The first point, which Hiscox is at pains to emphasise, is that it did not decide to move its holding company from London to Bermuda purely for tax purposes. "We would have gone to Guernsey if we were just moving for tax reasons," says Bronek Masojada, chief executive of Hiscox Ltd (nee Hiscox Plc). But naturally, Bermuda's favourable tax regime was highlighted in a circular sent to shareholders in October. And on 15 November shareholders found in favour of the corporate reorganisation by a majority of 99.99% at an Extraordinary General Meeting and Court Meeting. "The reaction was very positive from shareholders," recalls Masojada. At the time of going to press, the reorganisation had been successfully completed.

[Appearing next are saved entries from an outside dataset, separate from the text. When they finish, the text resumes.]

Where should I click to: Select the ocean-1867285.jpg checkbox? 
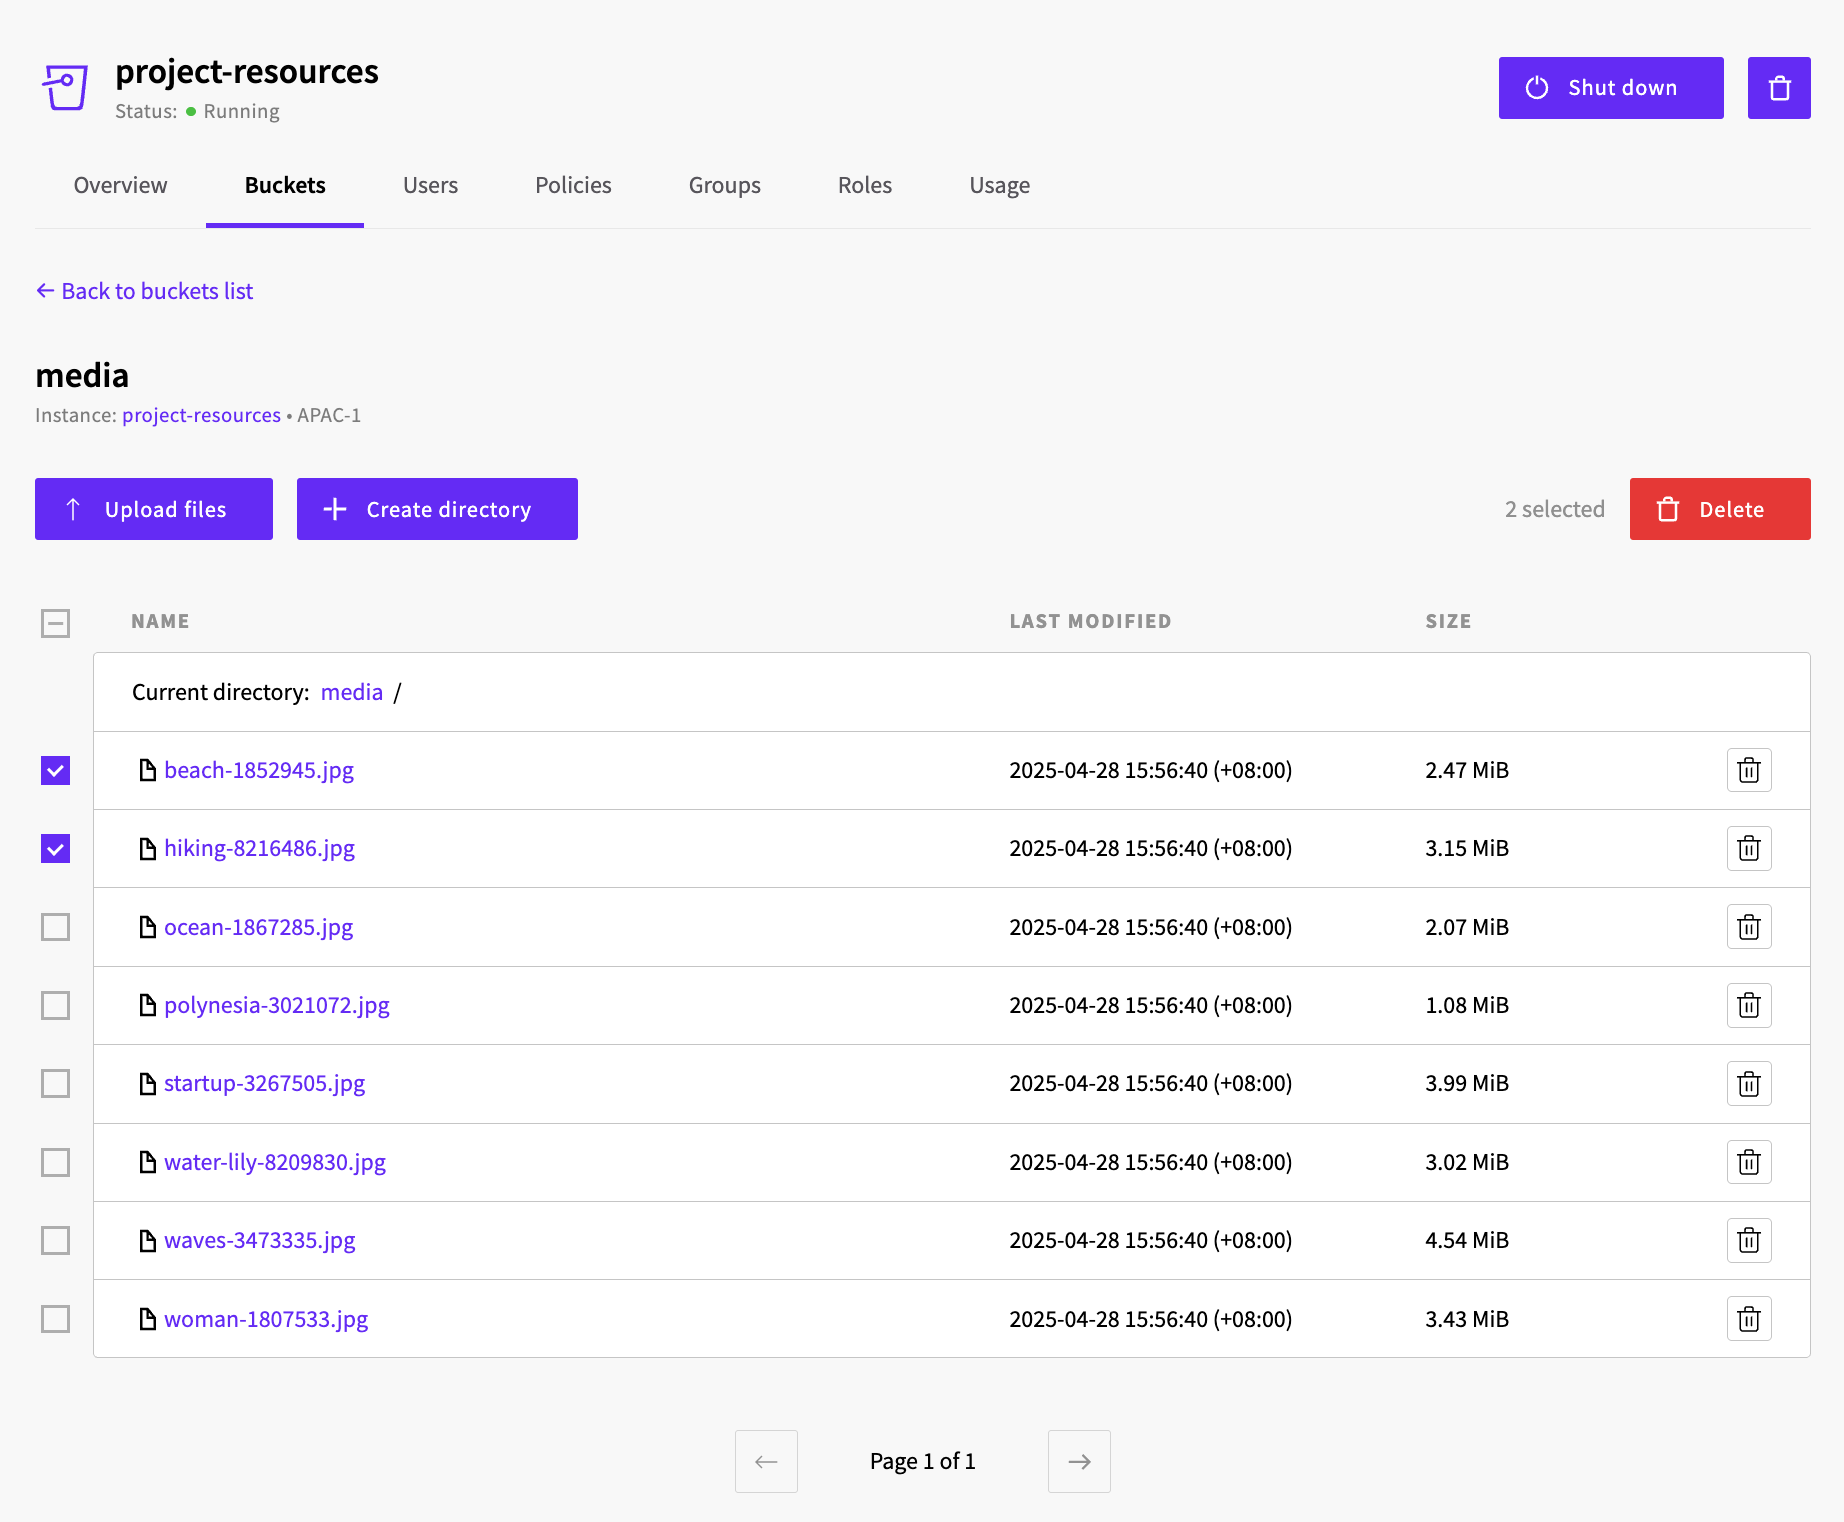56,927
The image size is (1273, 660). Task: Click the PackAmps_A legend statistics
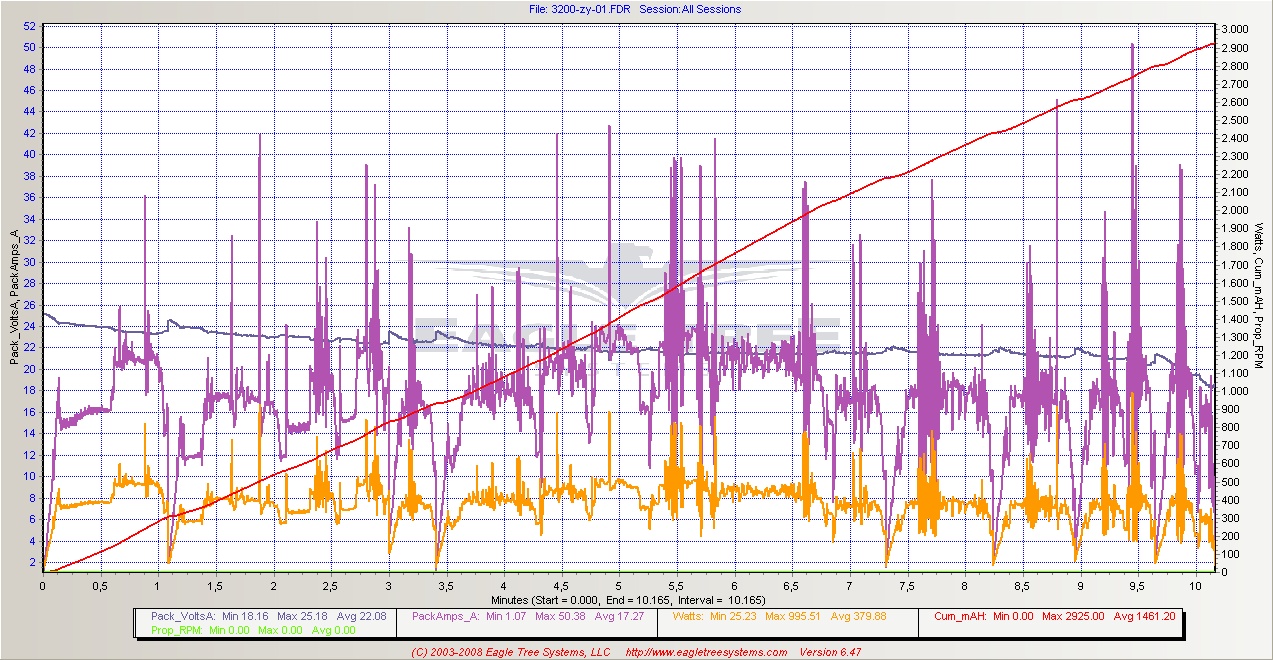tap(534, 617)
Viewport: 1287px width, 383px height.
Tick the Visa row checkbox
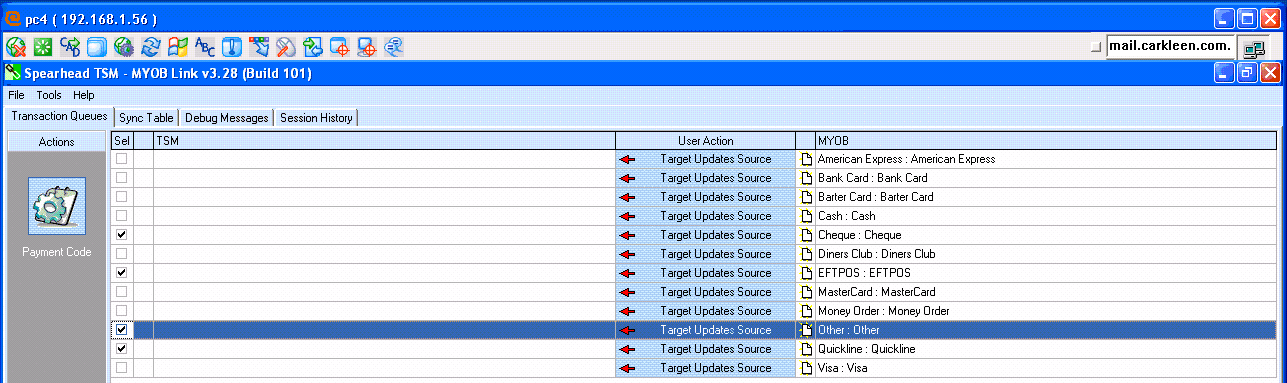122,368

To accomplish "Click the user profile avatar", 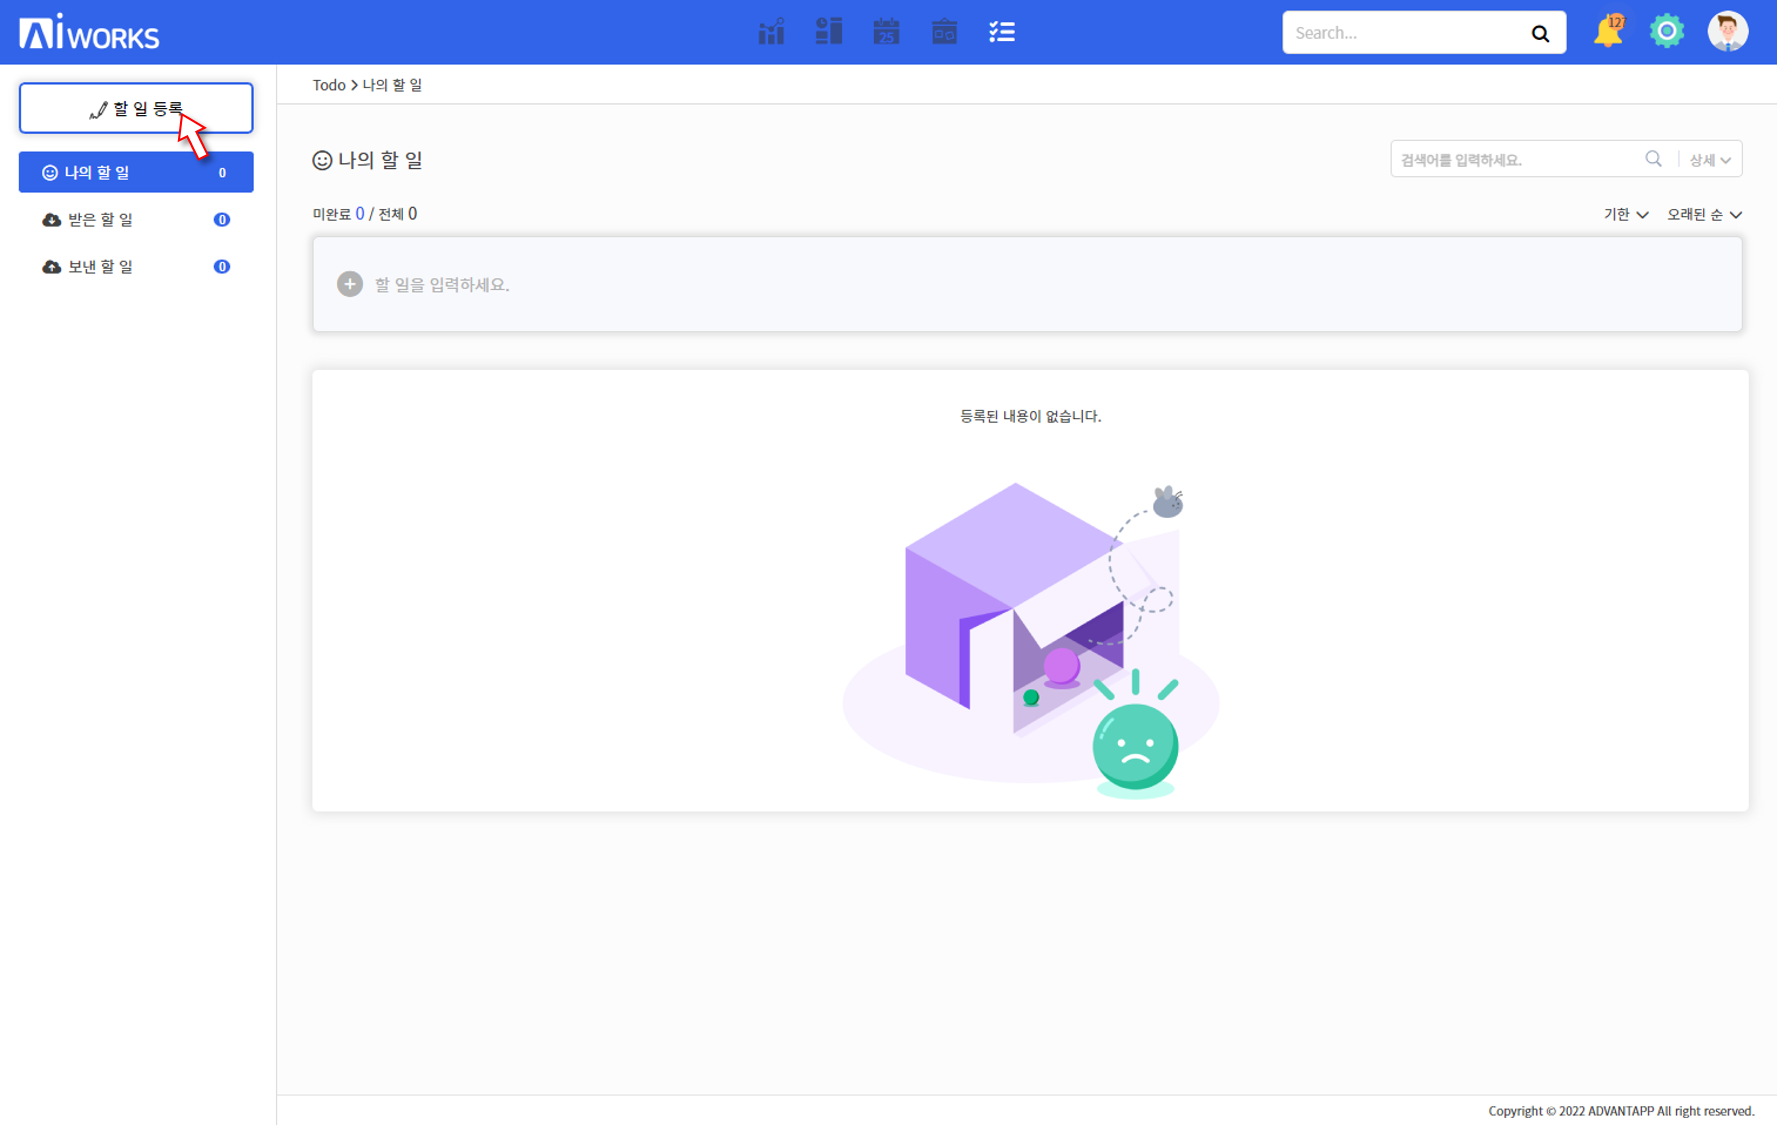I will 1727,32.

Hiscox is no stranger to striking out on its own. In 1996, it was the first Lloyd's syndicate to buy a retail insurer - Economic Insurance Company, now Hiscox Insurance Company - which offered the group the ability to underwrite in both the Lloyd's market and the company markets. And there are some interesting parallels between how the news was received then to more recent reactions to the Bermuda move. "Articles in the press have included statements like 'Hiscox to leave Lloyd's!'" recollects Masojada. "We had some similar comments when we bought our UK insurance company, and ten years later we are three times bigger in Lloyd's."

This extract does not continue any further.